Like Quetelet’s Index, however, those actuarial tables were deeply flawed, representing only those with the resources and legal ability to purchase life insurance. Weight and height were largely self-reported, and often inaccurately. And what constituted an insurable weight varied from one company to the next, as did their methods of determining weight. Some included “frame size” — small, medium, or large. Others did not. Many didn’t factor in age. Insurers were staffed by actuaries and sales agents, not medical doctors. But despite their lack of medical expertise and insurers’ inconsistent measures, physicians began to use insurers’ rating tables as a means of evaluating their patients’ weight and health. This trend reached its peak in the 1950s and 1960s.
By 1985, the National Institutes of Health had revised their definition of “obesity” to be tied to individual patients’ BMIs. And with that, this perennially imperfect measurement was enshrined in U.S. public policy.
In 1998, the National Institutes of Health once again changed their definitions of “overweight” and “obese,” substantially lowering the threshold to be medically considered fat. CNN wrote that “Millions of Americans became ‘fat’ Wednesday — even if they didn’t gain a pound” — as the federal government adopted a controversial method for determining who is considered overweight.”

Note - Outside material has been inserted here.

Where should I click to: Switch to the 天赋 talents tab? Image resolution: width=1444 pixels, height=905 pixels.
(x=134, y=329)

That second change paved the way for a new public health panic: the “Obesity Epidemic.” By the turn of the millennium, the BMI’s simple arithmetic had become a de rigeur part of doctor visits. Charts depicting startling spikes in Americans’ overall fatness took us by storm, all the while failing to acknowledge the changes in definition that, in large part, contributed to those spikes. At best, this failure in reporting is misleading. At worst, it stokes resentment against bodies that have already borne the blame for so much, and fuels medical mistreatment of fat patients.

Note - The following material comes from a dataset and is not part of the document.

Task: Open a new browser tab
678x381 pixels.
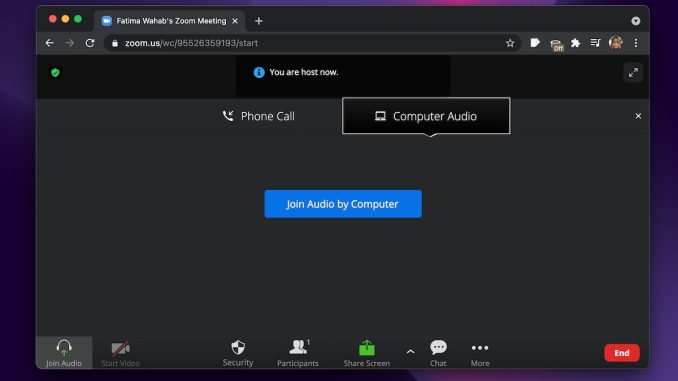Action: tap(259, 21)
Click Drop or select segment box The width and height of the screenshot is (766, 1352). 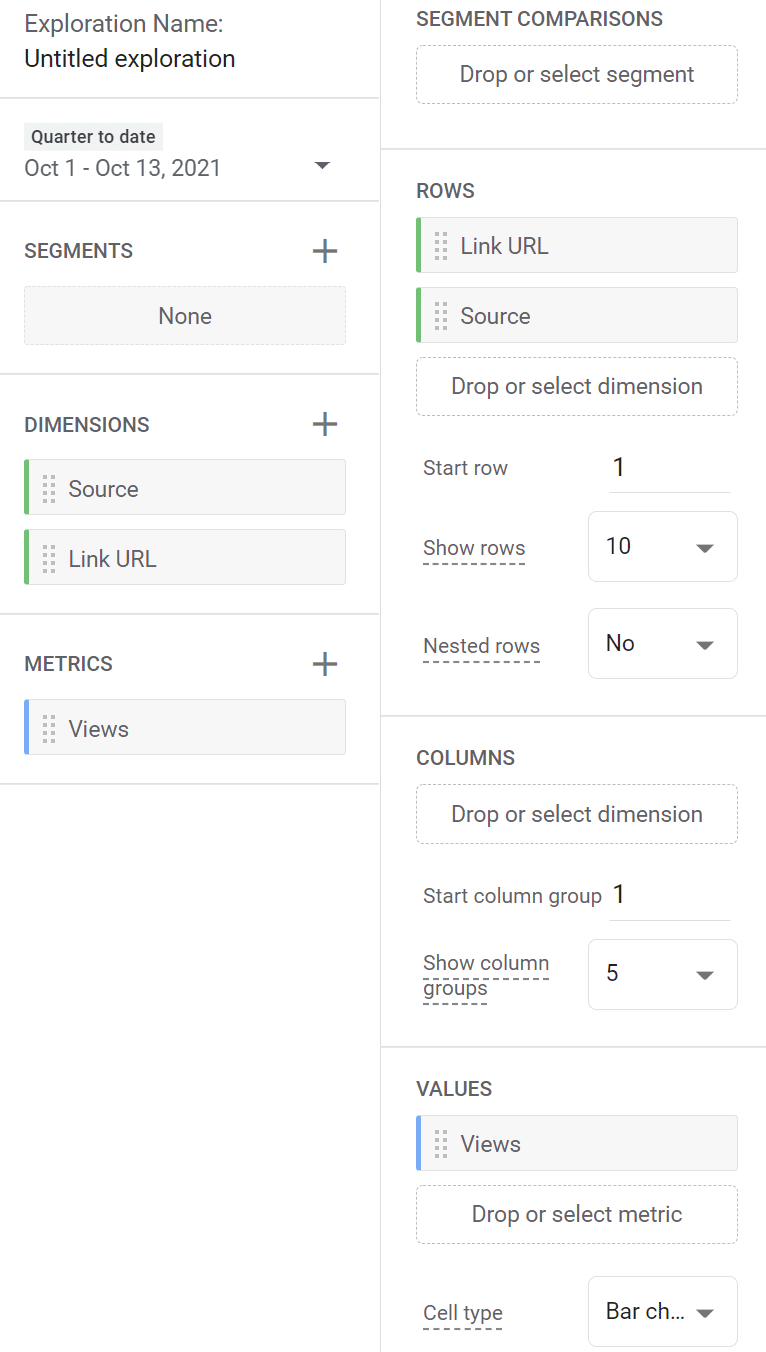click(x=576, y=75)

But more than that, science has repeatedly demonstrated that a measure built by and for white people is even less accurate for people of color — and may even lead to misdiagnosis and mistreatment. According to studies published by the Endocrine Society, the BMI overestimates fatness and health risks for Black people. Meanwhile, according to the World Health Organization, the BMI underestimates health risks for Asian communities, which may contribute to underdiagnosis of certain conditions. And, despite the purported universality of the BMI, it papers over significant sex-based differences in the relationship between body fat and the BMI. That is, because so much of the research behind the BMI was conducted on those assigned male at birth, those assigned female may be at greater health risk if their diagnosis hinges on a measurement that was never designed for them.
The science has disproved many common myths about size, health, and weight loss for years. Yet instead of recognizing the evolving and increasingly complex science around fatness, people stick stubbornly to the truisms that allow them to freely marginalize fat people.
Like phrenology and positivist criminology before it, the Body Mass Index is a product of its social context. And, even according to its biggest champions, it’s not an effective measure of fatness, much less overall health.